Direction 1:
In the wrestling forum thread, which match does the opening poster give as their favorite of all time?

# Favorite wrestling match of all time?



## Lefty's Revenge (Mar 11, 2014)

Wrestling fans, what is your favorite match of all time? 

Mine is fairly recent. John Cena vs. CM Punk at Money in the Bank 2011. 


The entire story heading into that match really helped make it, the awesome "pipe bomb" promo by CM Punk.






The on fire crowd in Chicago and finally the amazing match those two put on. Wrestling 101 in that ring. 

And now you guys, whats some of your favorite matches.


----------



## cypocraphy (Mar 11, 2014)

Ultimate Warrior vs. Randy Savage - career ending match at WrestleMania VII


----------



## exball (Mar 11, 2014)

Bash at the fanfic when it happens.


----------



## brooklynbailiff (Mar 12, 2014)

Austin/Hart @ WM13 off the top of my head.

But I really can't pick honestly. Is it "favorite" as in watching at the time or watching matches and looking back now?

Also, Punk/Cena @ MITB 2011 was great.


----------



## BatNapalm (Mar 12, 2014)

Steve Austin VS Chris Benoit for the WWF title from a May 31st 2001 episode of Smackdown - Seriously one of the best things to come out of Stone Cold's much-reviled run as a heel. The Canadian crowd was insane and the two wrestlers went hard as fuck to deliver a PPV-quality match on free TV (Austin was German suplexed 10 times in a row, which is a pretty insane risk for a guy with a history of neck problems to repeatedly take those kind of bumps). Benoit was my favorite wrestler and watching this as a kid, I really was on the edge of my seat hoping he would win the title (which really is what wrestling has always been about "I like this guy and I'm emotionally invested in seeing him win").

Also, I'm going to be Captain Obvious and say Steamboat/Savage at Wrestlemania 3. That match was, and still is, pretty fucking hype.

Direction 2:
Write out the records word for word, beginning at their first line and stopping after the line that contains "The image size is (712, 476). 611,151".

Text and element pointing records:

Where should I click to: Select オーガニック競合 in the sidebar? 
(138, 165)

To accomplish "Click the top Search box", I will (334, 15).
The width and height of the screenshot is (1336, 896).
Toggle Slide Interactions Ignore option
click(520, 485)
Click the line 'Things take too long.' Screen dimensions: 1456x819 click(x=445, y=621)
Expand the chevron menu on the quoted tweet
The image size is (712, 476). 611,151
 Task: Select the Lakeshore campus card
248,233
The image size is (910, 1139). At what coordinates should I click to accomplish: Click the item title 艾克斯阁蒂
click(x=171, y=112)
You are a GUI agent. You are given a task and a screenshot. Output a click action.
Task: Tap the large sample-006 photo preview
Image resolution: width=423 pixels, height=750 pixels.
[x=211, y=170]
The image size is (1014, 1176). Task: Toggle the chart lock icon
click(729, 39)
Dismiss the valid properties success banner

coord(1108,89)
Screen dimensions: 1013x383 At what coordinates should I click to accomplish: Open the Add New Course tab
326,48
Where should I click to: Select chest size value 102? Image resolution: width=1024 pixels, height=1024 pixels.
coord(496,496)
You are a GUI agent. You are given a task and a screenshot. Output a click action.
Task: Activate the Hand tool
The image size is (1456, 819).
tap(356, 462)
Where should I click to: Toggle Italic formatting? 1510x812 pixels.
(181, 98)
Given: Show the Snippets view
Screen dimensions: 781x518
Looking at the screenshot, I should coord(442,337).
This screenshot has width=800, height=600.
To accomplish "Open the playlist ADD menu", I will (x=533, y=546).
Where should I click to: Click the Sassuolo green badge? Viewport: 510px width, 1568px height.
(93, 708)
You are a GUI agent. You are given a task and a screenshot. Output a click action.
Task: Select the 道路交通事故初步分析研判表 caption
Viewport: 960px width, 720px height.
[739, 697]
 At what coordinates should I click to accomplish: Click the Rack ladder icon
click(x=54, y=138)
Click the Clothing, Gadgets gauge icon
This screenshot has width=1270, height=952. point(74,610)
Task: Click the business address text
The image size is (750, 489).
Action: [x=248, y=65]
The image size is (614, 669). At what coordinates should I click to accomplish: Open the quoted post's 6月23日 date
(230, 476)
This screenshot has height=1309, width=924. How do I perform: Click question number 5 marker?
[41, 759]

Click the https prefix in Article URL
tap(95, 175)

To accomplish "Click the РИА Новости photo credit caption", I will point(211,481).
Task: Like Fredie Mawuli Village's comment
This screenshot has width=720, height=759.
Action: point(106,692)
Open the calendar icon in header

Reply 1:
John Cena vs. CM Punk at Money in the Bank 2011.

Reply 2:
Where should I click to: Select オーガニック競合 in the sidebar? 
(138, 165)

To accomplish "Click the top Search box", I will (334, 15).
The width and height of the screenshot is (1336, 896).
Toggle Slide Interactions Ignore option
click(520, 485)
Click the line 'Things take too long.' Screen dimensions: 1456x819 click(x=445, y=621)
Expand the chevron menu on the quoted tweet
The image size is (712, 476). 611,151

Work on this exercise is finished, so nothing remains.